GIVEN REQUEST 1: From the court excerpt about the Winer letter, copy word for word the part that opens with the words containing "Ms. Hackett delivered" and closes with "60-61, 65, 69-70.".
GIVEN REQUEST 2:
Answer these questions using the court excerpt about the Winer letter:
(a) Which business did Mishkin say would reproduce and mail the letter for Winer?
(b) To how many persons and entities on the revised list was the letter to be mailed?
(c) How much did Ms. Hackett pay for the work, and where did that money come from?
GIVEN REQUEST 3: Write what comes next in the court excerpt about the Winer letter, picking up after its final sentence.

EXCERPT TO READ:
.....

During the meeting at Winer's house, Mishkin and Winer discussed the persons to whom the letter would be sent and how it would be reproduced and mailed. Both Winer and Mishkin had a copy of the list of Mishkin's and Highcrest's creditors from the bankruptcy proceedings. It was clear to Winer that his agreement with Mishkin was that the letter would be sent to all creditors/class members on this list. Mishkin stated at the meeting that he would have the letter reproduced and mailed out for Winer by the Ossining Business Service ("OBS"). Winer Affidavit 3/16 at P 10; Tr. at 343-44. Mishkin admonished Winer that it would be "inappropriate" for Mishkin to be connected in any way with this letter. Tr. at 340; Winer Affidavit 3/6 at P 15.
Mishkin did not submit the full list of investor-creditors in the bankruptcy proceedings to OBS for mailing of the Winer letter. He redacted the list in order to remove duplications and the names of individuals whom he considered to be "hostile," including, but not limited to, the names of the plaintiffs in this class action. Mishkin did not advise Winer that he redacted the list, and thus Winer continued to believe that Mishkin had sent the letter to all creditor/class members. Tr. at 107-08; Winer Affidavit 3/6 at P 11.
On or about Monday, December 12, 1983, Mishkin directed his employee, Patricia Hackett, a bookkeeper, to deliver the letter and the revised list of creditors/class members to OBS for reproduction and mailing to the 117 persons and entities remaining on the revised list. Tr. at 66-69. Mishkin previously had used OBS for reproduction of documents; however, most previous deliveries to and pickups from OBS were made for Mishkin by his driver employee, Franco Cirino. OBS did not know on December 12, 1983 that Patricia Hackett was Mishkin's employee, but, to the contrary, assumed that she was acting on behalf of the purported author and signatory of the letter, Winer. Tr. at 54-58, 82. The Court finds that Mishkin's use of Patricia Hackett and his conduct of the transaction with OBS was for the purpose of hiding his identity and his connection with the Winer letter. Tr. at 218.
Ms. Hackett delivered the letter and the revised list to OBS with instructions to reproduce the letter and to mail it to the 117 entities and persons on the list. Pursuant to Ms. Hackett's Instructions, OBS placed Winer's name and return address on 117 envelopes, addressed them, inserted a copy of the letter in each envelope and mailed them on or about December 12, 1983 to each of the 117 persons and entities on the redacted list. Ms. Hackett paid OBS fifty dollars in cash for the work. This fifty dollars was taken from Mishkin's petty cash fund. Tr. at 56, 60-61, 65, 69-70.

.....

SUPPLIED DATA:
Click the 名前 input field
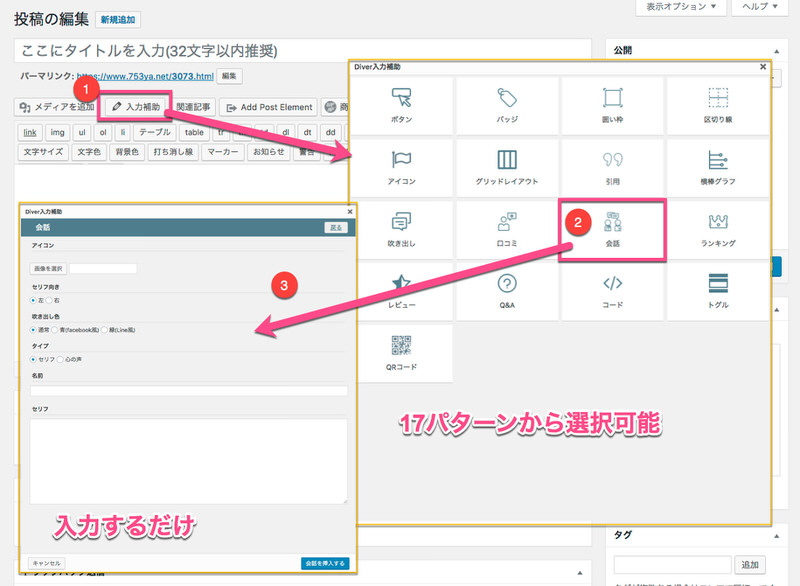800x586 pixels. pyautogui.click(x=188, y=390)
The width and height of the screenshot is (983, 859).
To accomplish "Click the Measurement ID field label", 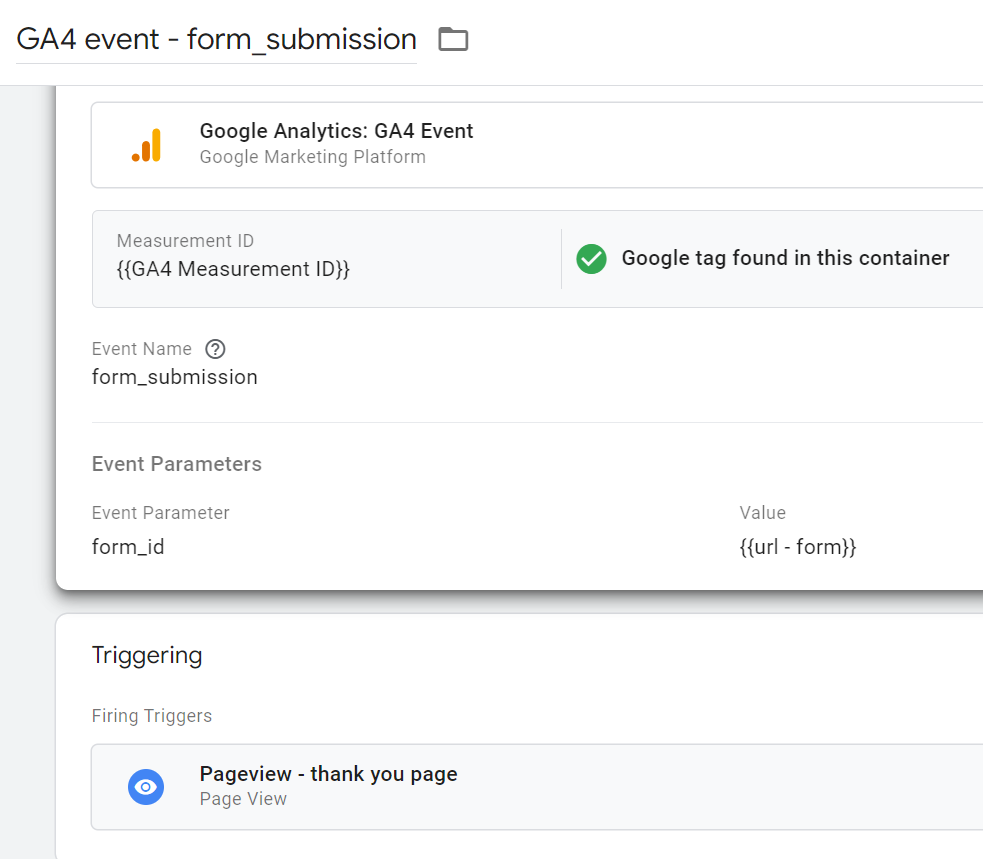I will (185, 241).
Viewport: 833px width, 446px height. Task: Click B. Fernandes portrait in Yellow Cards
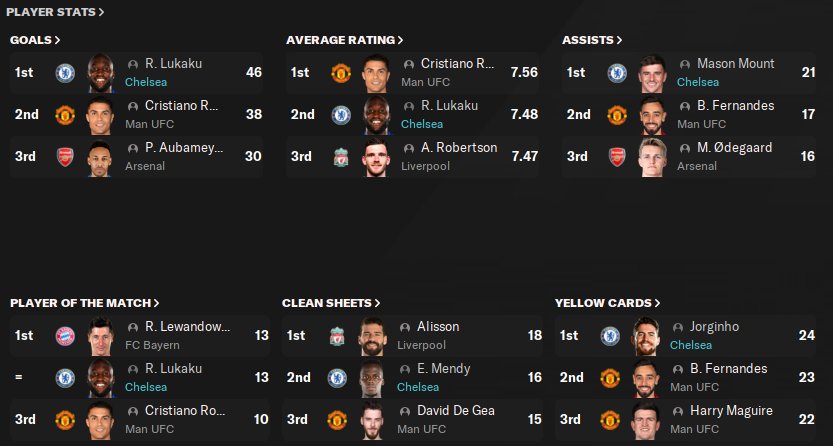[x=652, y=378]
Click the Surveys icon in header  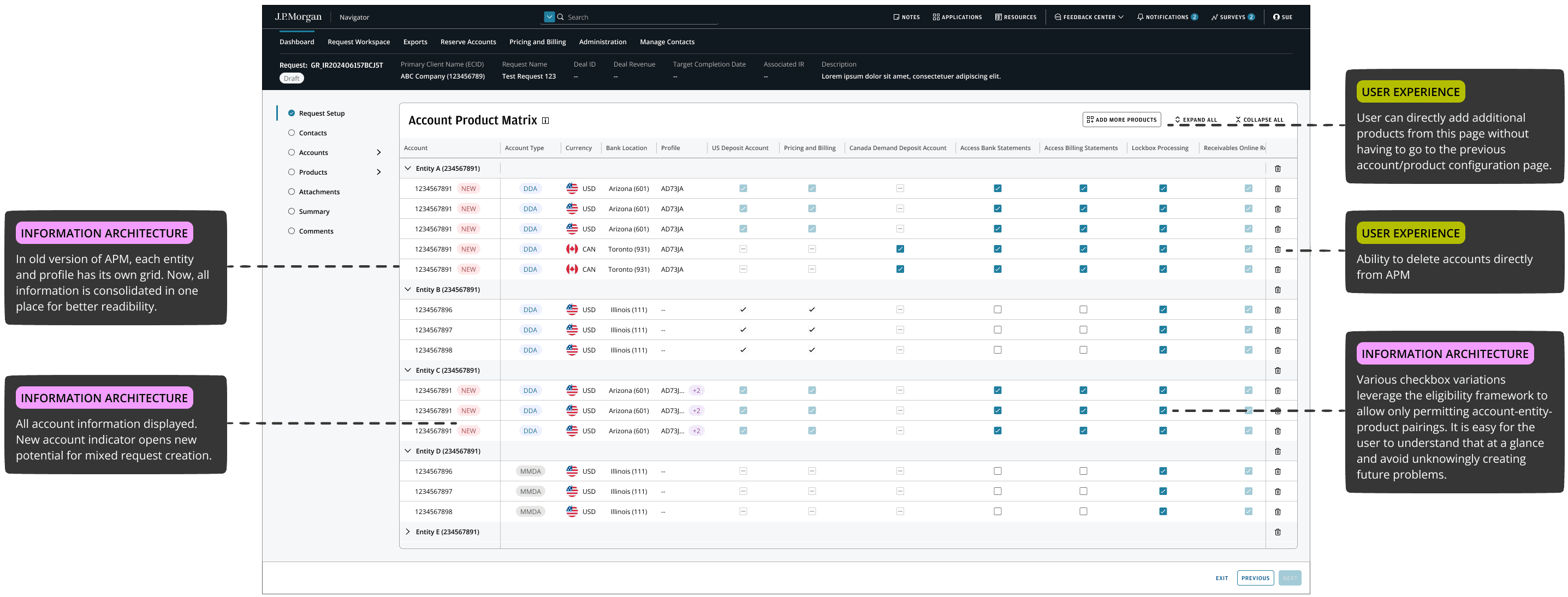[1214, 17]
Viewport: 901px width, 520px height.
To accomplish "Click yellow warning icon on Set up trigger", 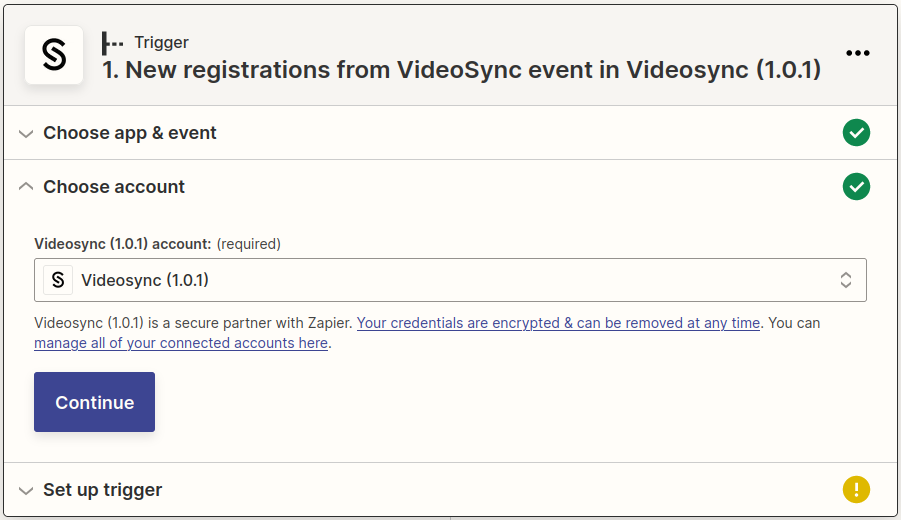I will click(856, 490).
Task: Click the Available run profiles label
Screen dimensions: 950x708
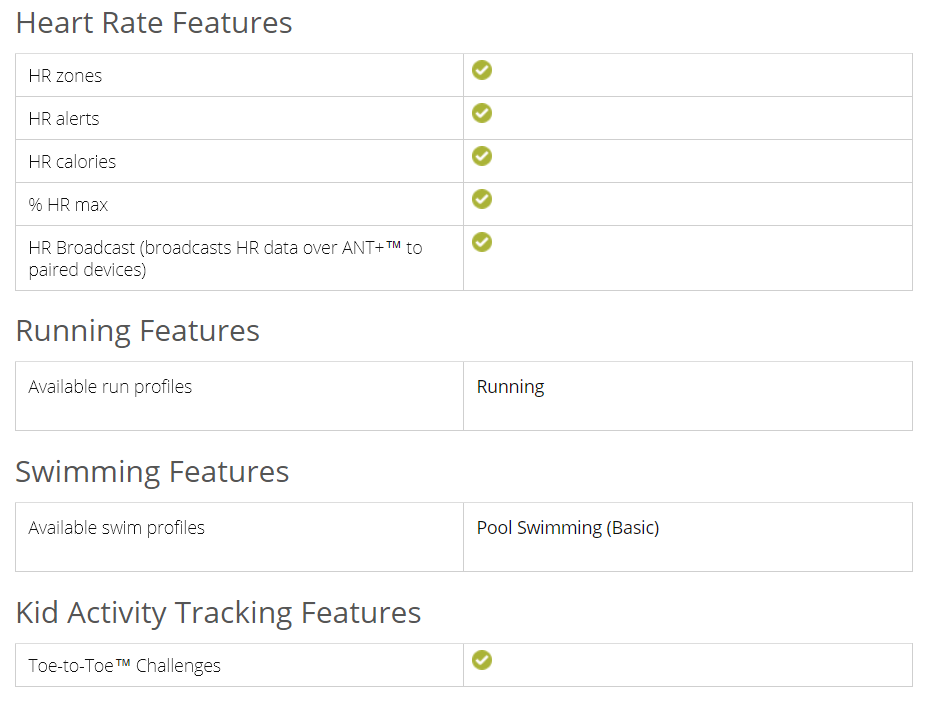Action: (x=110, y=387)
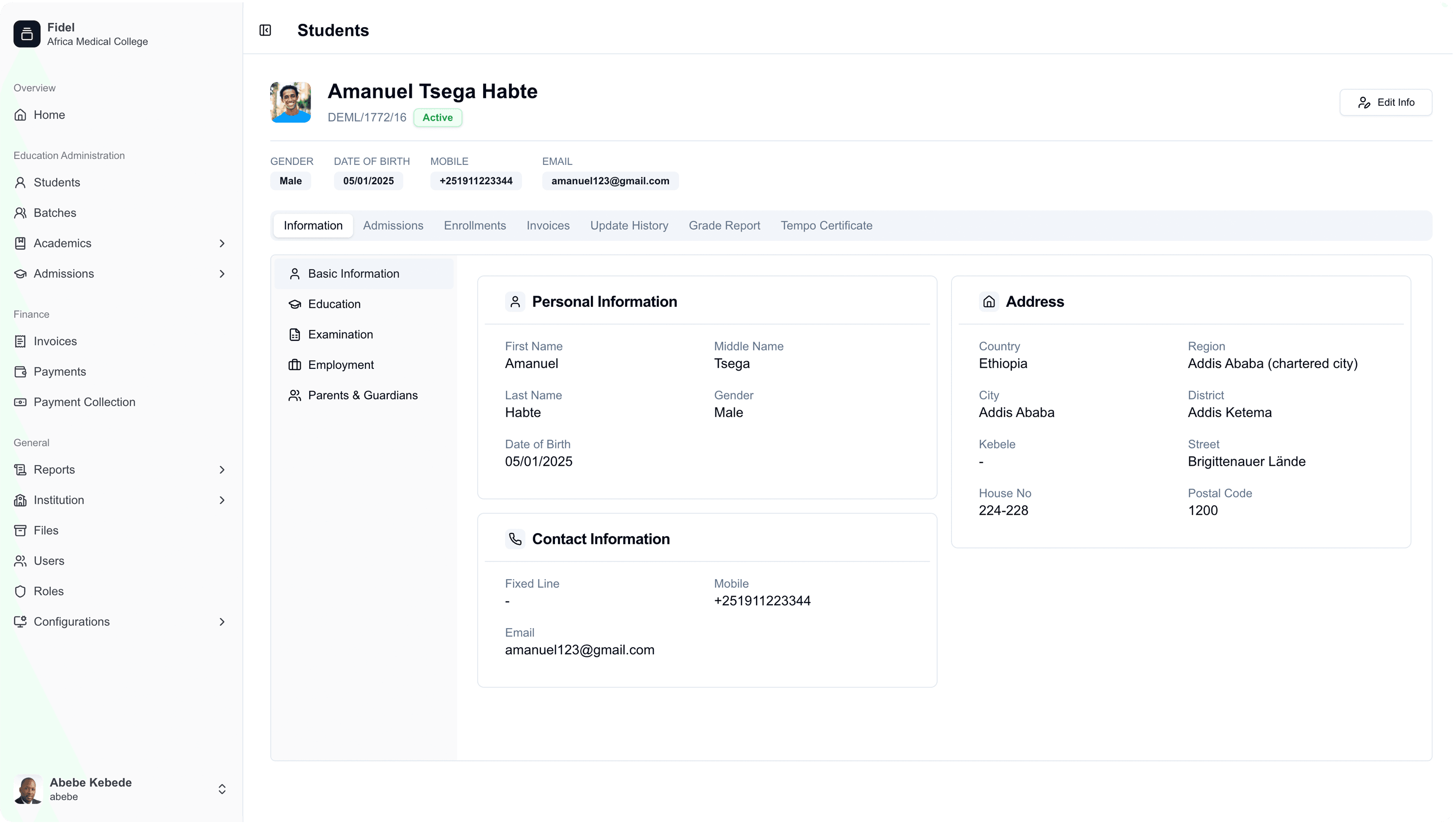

.....

TASK RESULT 1:
Ms. Hackett delivered the letter and the revised list to OBS with instructions to reproduce the letter and to mail it to the 117 entities and persons on the list. Pursuant to Ms. Hackett's Instructions, OBS placed Winer's name and return address on 117 envelopes, addressed them, inserted a copy of the letter in each envelope and mailed them on or about December 12, 1983 to each of the 117 persons and entities on the redacted list. Ms. Hackett paid OBS fifty dollars in cash for the work. This fifty dollars was taken from Mishkin's petty cash fund. Tr. at 56, 60-61, 65, 69-70.

TASK RESULT 2:
(a) The Ossining Business Service ("OBS").
(b) 117.
(c) Fifty dollars in cash, taken from Mishkin's petty cash fund.

TASK RESULT 3:
The letter written by Mishkin in the name of Winer and sent out to 117 members of this class action was materially false and misleading in several respects, and was known by Mishkin to be false and misleading at the time he prepared the letter.
Among its false and misleading statements are the following: (a) the statement that the law firm of Bailey and Hoeniger "is also conducting or supporting a vicious campaign seeking to discredit Mr. Mishkin and destroy his reputation and professional practice"; (b) the statement that the law firm has "created a massive and complicated lawsuit including a bank and other innocent persons as defendants"; and (c) the statement that Winer -- who, as previously found, did not draft the letter -- would seek "independent and qualified counsel to represent [the] interests . . ." of the class members to whom the letter was sent.
Hoeniger dated December 5, 1983, as I have.
This law firm represents four "investors" who have started a class action against Stephen A. Mishkin and others.
In my opinion, this law firm is not only seeking a monetary recovery for investments made by its clients, as well as substantial legal fees for itself, but is also conducting or supporting a vicious campaign seeking to discredit Mr. Mishkin and destroy his reputation and his professional practice. They have also created a massive ...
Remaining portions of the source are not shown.